Although the US announced that it will release 786,000 smallpox vaccines this week, equitable access across the globe remains a huge concern, drawing concerning parallels with the vaccine hoarding by richer nations seen during the COVID-19 pandemic.

As of July 29, only 300,000 jabs were available, across 16 countries, most of which are in North America and Europe. In Africa, where the virus is believed to have originated and has which has reported cases for years now, only the Democratic Republic of Congo and Nigeria have stocks of the jabs.

African nations have requested to be prioritised for smallpox vaccines, given that the continent has reported over 2,100 cases since the beginning of 2022. Moreover, public health officials reported a “more dangerous version of the disease” in Africa. However, countries like the US, EU, and Canada have been purchasing the vaccines in large quantities, effectively stripping African countries of access.

The WHO has anticipated this inequality and vowed to set up a mechanism that ensures “fair access,” particularly for low- and middle-income countries. However, there are no details on how it will address the shortcomings of the COVAX programme introduced during the COVID-19 pandemic, which repeatedly missed its targets.

At the same time, the COVID-19 pandemic is still ongoing, meaning that a large portion of testing, vaccine, and various other medical resources are already spoken for.
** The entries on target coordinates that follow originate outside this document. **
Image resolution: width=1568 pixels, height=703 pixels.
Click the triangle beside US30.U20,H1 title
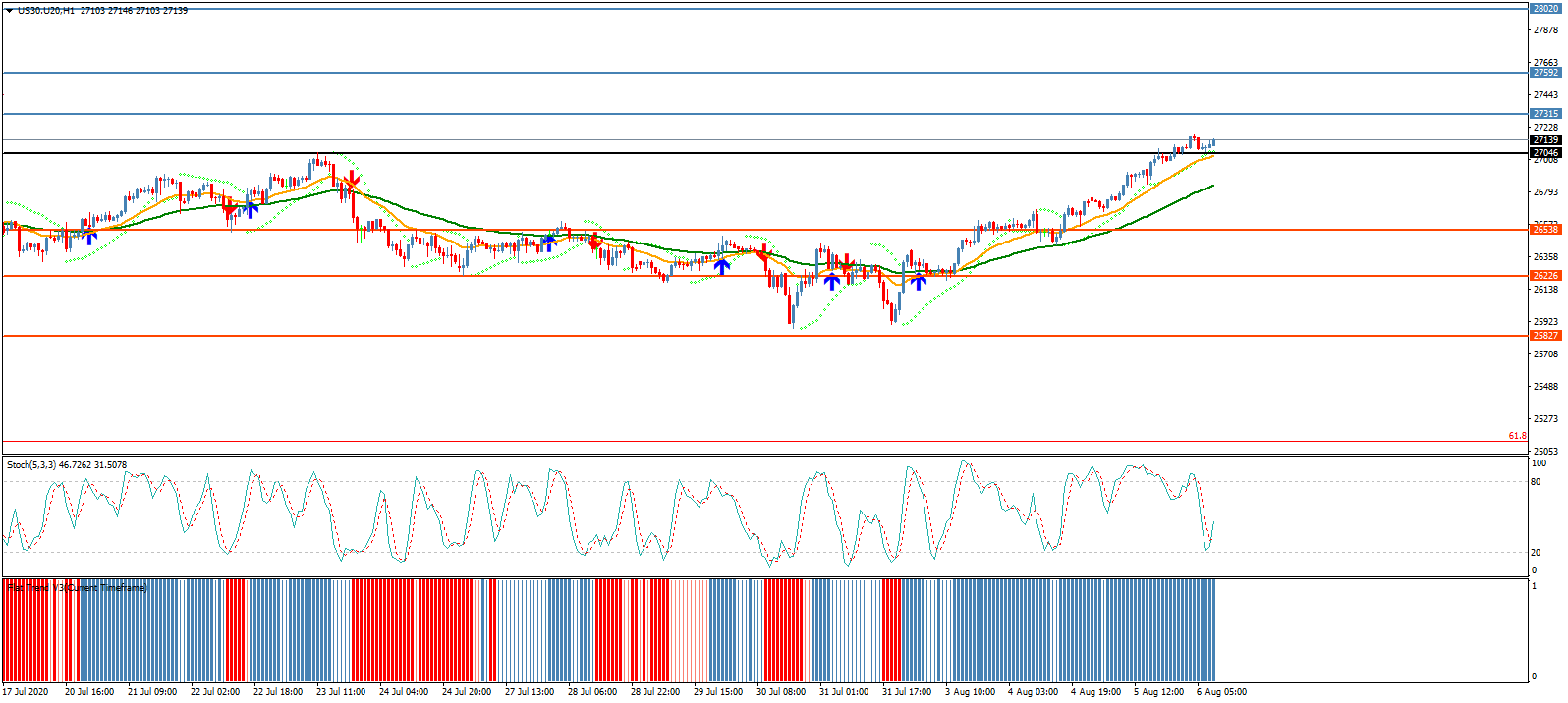(10, 10)
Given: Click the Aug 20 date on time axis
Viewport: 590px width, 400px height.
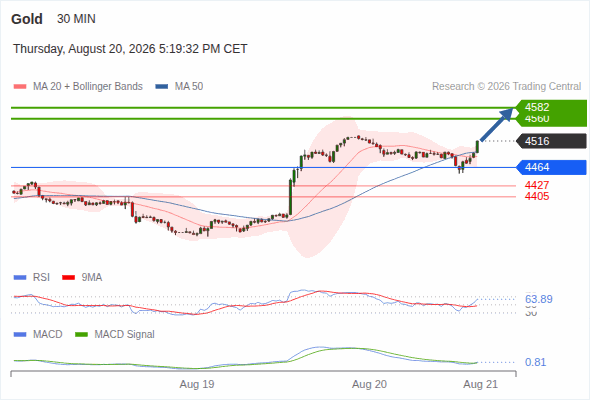Looking at the screenshot, I should pyautogui.click(x=369, y=384).
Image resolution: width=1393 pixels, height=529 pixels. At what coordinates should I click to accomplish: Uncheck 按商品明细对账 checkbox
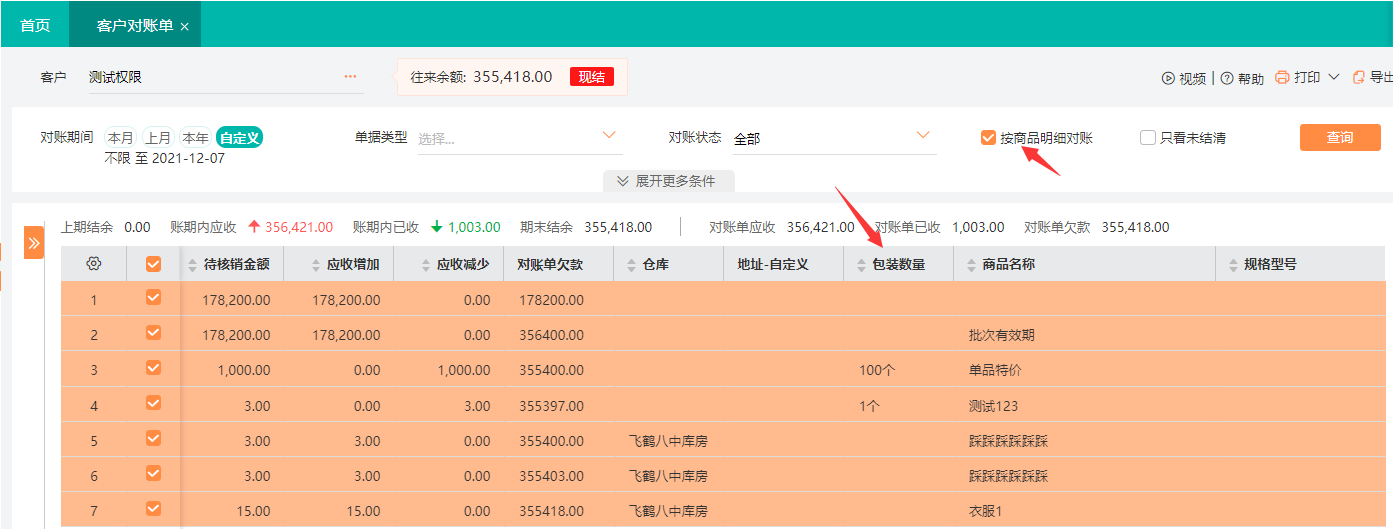pyautogui.click(x=988, y=138)
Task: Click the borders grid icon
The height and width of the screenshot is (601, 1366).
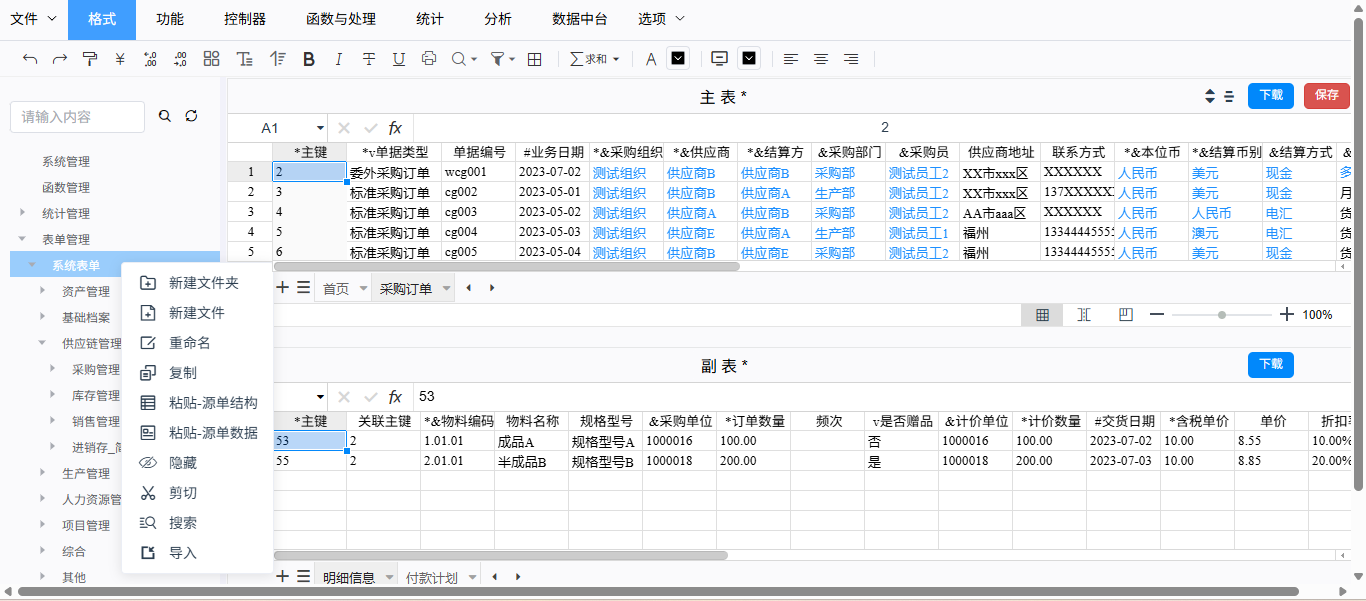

Monkeypox could also fall prey to vaccine scepticism, anti-masking ideologies, and general pandemic fatigue that impeded the public health response to the COVID-19 pandemic, wherein the virus is allowed to spread unabated.

Moreover, even those who believe in the efficacy of vaccines and personal protective measures have downplayed the risk of a monkeypox outbreak, as evidenced by the WHO’s Emergency Committee’s refusal to label the virus as a PHEIC.

However, as WHO chief Tedros has warned, information on monkeypox remains limited at this stage. Moreover, the longer the international community takes to act on the virus, the larger the possibility of it mutating becomes. COVID-19 was initially only thought to be dangerous to senior citizens and those with pre-existing conditions, but the Delta and Omicron waves soon proved otherwise. If countries take the risk of assuming that monkeypox can and will only affect a small subset of their populations, they could be risking invoking yet another deadly pandemic.